Text passage:
═══

The prolific Locky ransomware has set its sights on industries and primarily the healthcare sector. A "massive" campaign spotted by security researchers in August, was found to be delivering Locky via email phishing campaigns. The top three nations targeted by the ransomware were the US, Japan and South Korea. Hospitals in these three countries were especially hit hard by the ransomware campaign.
Locky is a popular ransomware strain among cybercriminals, which after infecting victims' systems, encrypts their files, prompting victims to pay up a ransom to get back their stolen data. In March, security researchers noted a substantial spike in Locky's activities. Locky gained notoriety after the high-profile attack on the Hollywood Presbyterian Medical Centre, which saw the hackers behind the ransomware making away with $17,000 in Bitcoins as ransom.
FireEye noted that each of the email campaigns came with a "specific 'one-off' campaign code that is used to download the Locky ransomware payload from the malicious malware server". The ransomware also affected the manufacturing, telecom and transportation industries, among others. Countries, including Germany, Hong Kong, Saudi Arabia, Australia, Canada and UK were also targeted by the Locky campaign. It is still unclear as to how many were affected by the Locky campaign.
"The volume of Locky ransomware downloaders is increasing and the tools and techniques being used in campaigns are constantly changing. On top of that, cybercrime trends have shown that attackers are distributing more ransomware these days than banking trojans, as the former appears to be more lucrative. These latest campaigns are a reminder that users must be cautious when it comes to opening attachments in emails or they run the risk of becoming infected and possibly disrupting business operations," Chong said.

═══

Stored data:
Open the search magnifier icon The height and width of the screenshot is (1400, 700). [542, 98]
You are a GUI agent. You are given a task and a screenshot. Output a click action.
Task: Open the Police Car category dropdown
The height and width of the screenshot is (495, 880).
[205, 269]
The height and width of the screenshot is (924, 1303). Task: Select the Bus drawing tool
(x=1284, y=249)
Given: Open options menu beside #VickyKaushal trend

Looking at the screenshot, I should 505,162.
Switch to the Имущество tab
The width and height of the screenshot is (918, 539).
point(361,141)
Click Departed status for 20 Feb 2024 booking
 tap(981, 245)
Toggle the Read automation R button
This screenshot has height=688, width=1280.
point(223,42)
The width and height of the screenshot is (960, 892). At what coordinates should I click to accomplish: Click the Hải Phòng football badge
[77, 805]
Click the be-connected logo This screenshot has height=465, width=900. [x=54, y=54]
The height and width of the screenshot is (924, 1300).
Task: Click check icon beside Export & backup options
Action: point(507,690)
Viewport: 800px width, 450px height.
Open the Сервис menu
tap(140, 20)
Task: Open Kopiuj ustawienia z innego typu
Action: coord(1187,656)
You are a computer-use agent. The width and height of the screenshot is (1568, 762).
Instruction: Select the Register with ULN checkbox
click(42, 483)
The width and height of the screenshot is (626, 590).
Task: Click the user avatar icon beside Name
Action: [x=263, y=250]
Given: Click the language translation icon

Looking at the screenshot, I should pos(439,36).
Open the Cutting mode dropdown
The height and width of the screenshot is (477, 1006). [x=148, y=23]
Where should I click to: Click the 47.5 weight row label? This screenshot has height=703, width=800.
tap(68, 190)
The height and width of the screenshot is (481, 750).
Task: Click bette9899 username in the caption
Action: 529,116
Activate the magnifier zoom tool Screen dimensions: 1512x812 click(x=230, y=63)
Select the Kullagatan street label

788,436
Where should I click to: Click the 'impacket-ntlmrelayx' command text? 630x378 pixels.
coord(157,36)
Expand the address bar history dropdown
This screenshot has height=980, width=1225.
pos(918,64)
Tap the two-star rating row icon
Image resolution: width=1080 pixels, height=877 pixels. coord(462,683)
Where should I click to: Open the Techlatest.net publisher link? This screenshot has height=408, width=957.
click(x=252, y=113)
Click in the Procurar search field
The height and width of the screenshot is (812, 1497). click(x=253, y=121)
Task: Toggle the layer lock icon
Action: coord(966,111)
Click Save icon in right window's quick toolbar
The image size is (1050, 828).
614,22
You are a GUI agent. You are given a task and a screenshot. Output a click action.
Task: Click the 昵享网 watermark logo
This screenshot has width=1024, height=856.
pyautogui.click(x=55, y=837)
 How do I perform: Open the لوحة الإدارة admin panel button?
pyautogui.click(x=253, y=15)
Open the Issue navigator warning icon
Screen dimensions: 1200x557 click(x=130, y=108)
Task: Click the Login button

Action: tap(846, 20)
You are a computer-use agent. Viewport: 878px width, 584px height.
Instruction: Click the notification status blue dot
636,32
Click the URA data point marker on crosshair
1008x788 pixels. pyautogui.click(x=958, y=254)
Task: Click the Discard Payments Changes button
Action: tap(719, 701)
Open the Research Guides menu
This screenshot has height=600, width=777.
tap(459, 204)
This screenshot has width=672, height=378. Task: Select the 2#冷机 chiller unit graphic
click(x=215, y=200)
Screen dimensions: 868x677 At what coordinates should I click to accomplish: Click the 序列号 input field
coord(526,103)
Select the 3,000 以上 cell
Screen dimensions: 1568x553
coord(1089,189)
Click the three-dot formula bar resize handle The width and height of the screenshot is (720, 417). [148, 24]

═══

Exercise: Rewrite the passage of the Locky ransomware article between "FireEye noted that" and "affected by the Locky campaign.", inclusive, with "shipping" in place of "transportation".

Result:
FireEye noted that each of the email campaigns came with a "specific 'one-off' campaign code that is used to download the Locky ransomware payload from the malicious malware server". The ransomware also affected the manufacturing, telecom and shipping industries, among others. Countries, including Germany, Hong Kong, Saudi Arabia, Australia, Canada and UK were also targeted by the Locky campaign. It is still unclear as to how many were affected by the Locky campaign.